Rymska is the only stakes winner to date from Le Havre’s fourth crop. She is the only winner from the first four foals out of Foreign Raider, a winning daughter of the moderate stallion Lend a Hand, who is a half-sister to the dam of stakes winner Avenue Argent, by Kendargent. Rymska’s second dam, Chania, by In the Wings, ran second in the Group 2 Pretty Polly Stakes and is a half-sister to multiple Group 1 winner Creator, by Mill Reef. Rymska’s third dam, Chalon, by Habitat, was a top-class miler who won the Group 2 (now Group 1) Coronation Stakes at Royal Ascot.

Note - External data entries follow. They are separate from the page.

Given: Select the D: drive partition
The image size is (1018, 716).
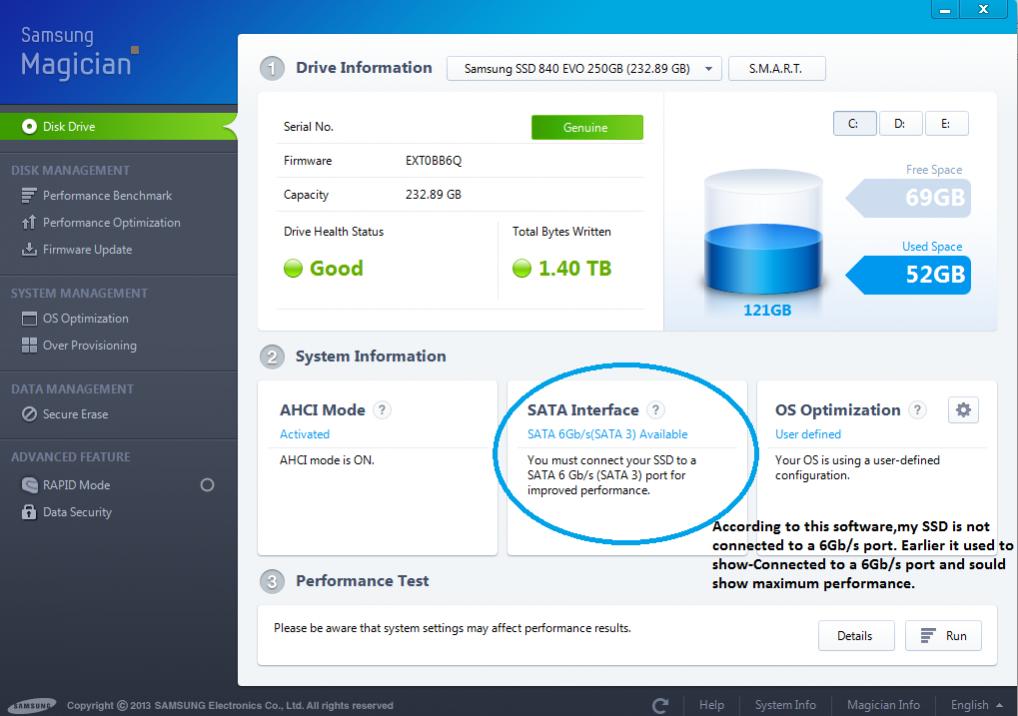Looking at the screenshot, I should pos(900,124).
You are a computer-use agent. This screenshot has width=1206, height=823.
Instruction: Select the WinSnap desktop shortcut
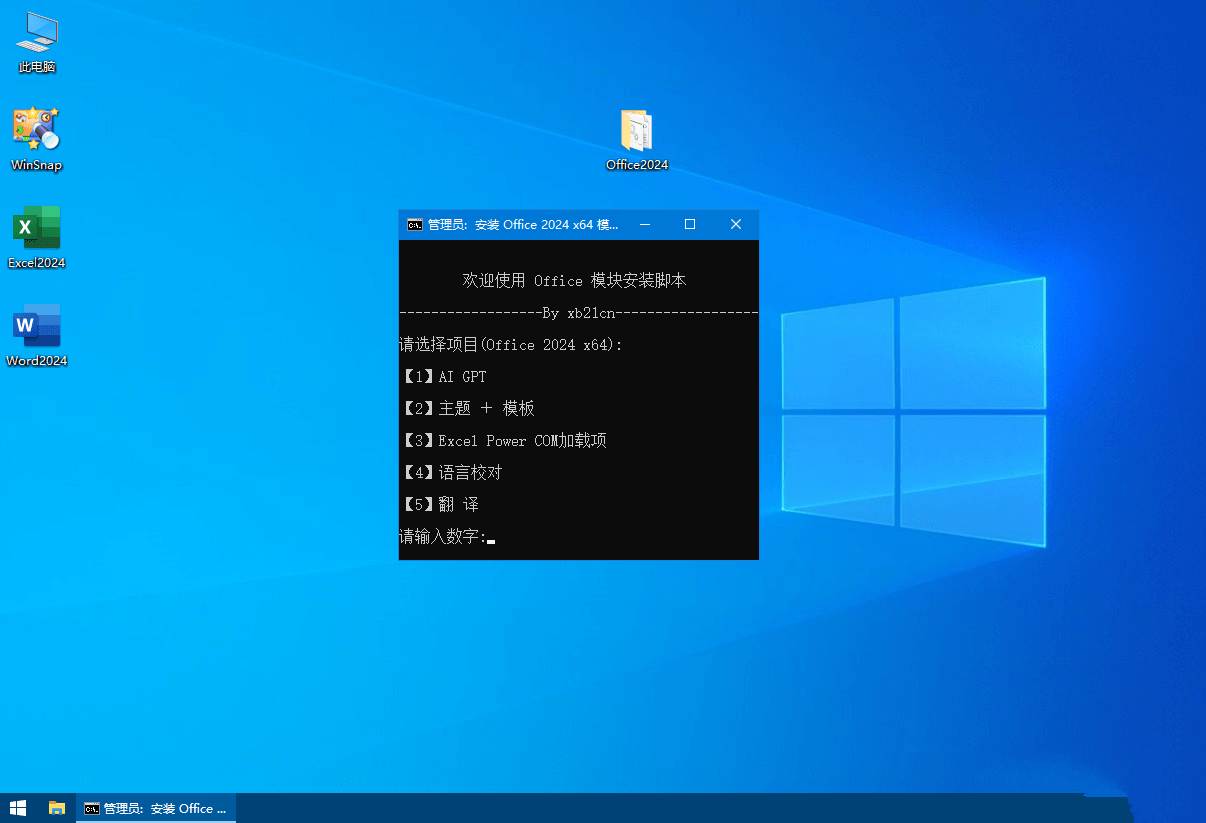[37, 139]
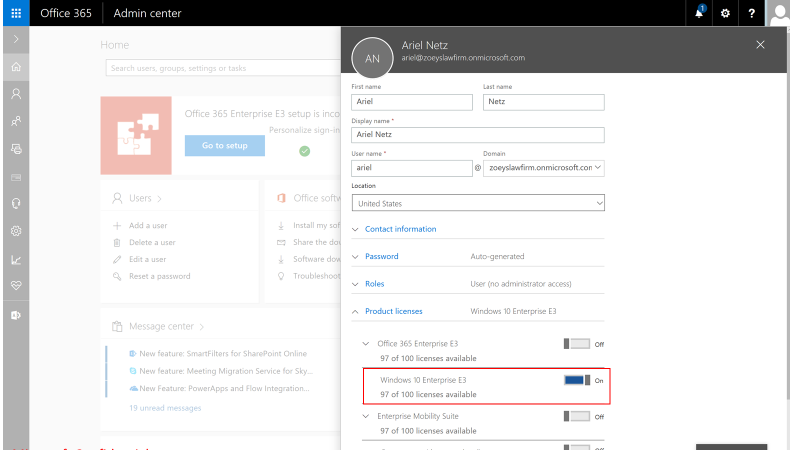Viewport: 800px width, 450px height.
Task: Open Users section in the left sidebar
Action: [x=15, y=94]
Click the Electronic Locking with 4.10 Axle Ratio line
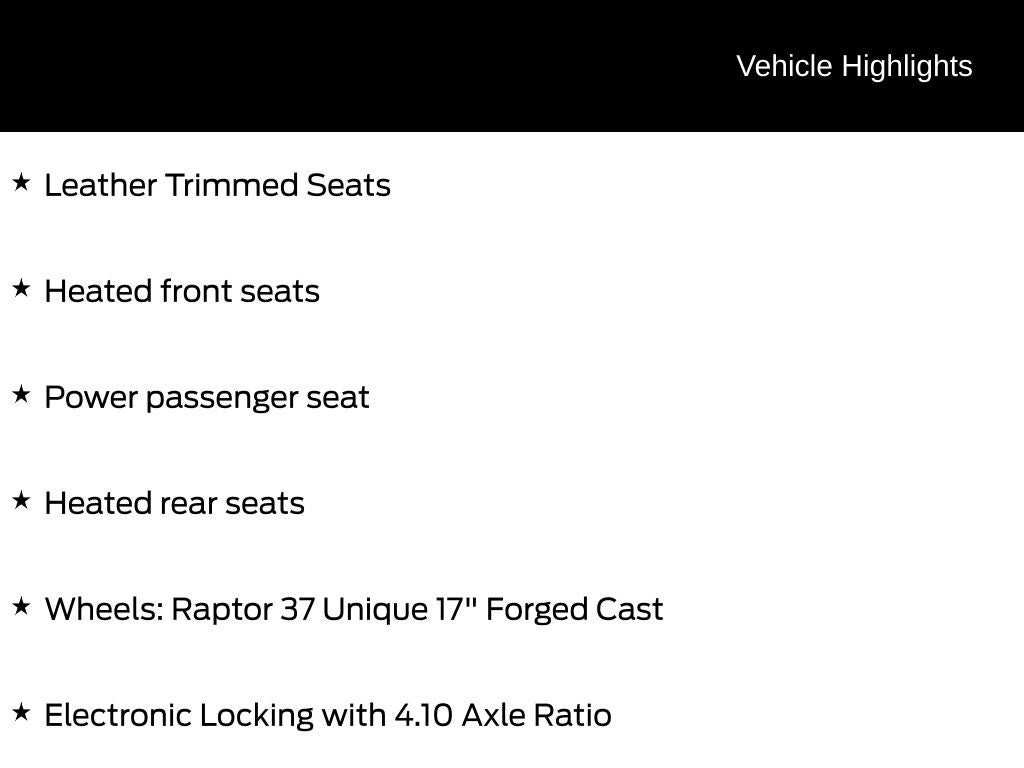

Le Havre has done particularly well with mares that carry the ubiquitous Sadler’s Wells in their pedigree – La Cressonniere, Auvray, and Suedois are all out of Sadler’s Wells-line mares – and Rymska’s pedigree shares that affinity since In the Wings, sire of her second dam, was one of Sadler’s Wells’s first stakes winners.

Overall, Le Havre has sired 18 stakes winners from his 359 foals ages 3 and up, a 5 percent stakes-winners-to-foals ratio that needs to improve for Le Havre to earn a place among Europe’s truly elite sires. It also is true that 13 of those 18 stakes winners are fillies, and his two best sons to date – Auvray and Suedois – are both geldings.

Given his early success though, Le Havre’s stud fee has climbed to 60,000 euros, and he is now attracting far better mares. With that improved opportunity, he may yet rescue the Blushing Groom male line from oblivion.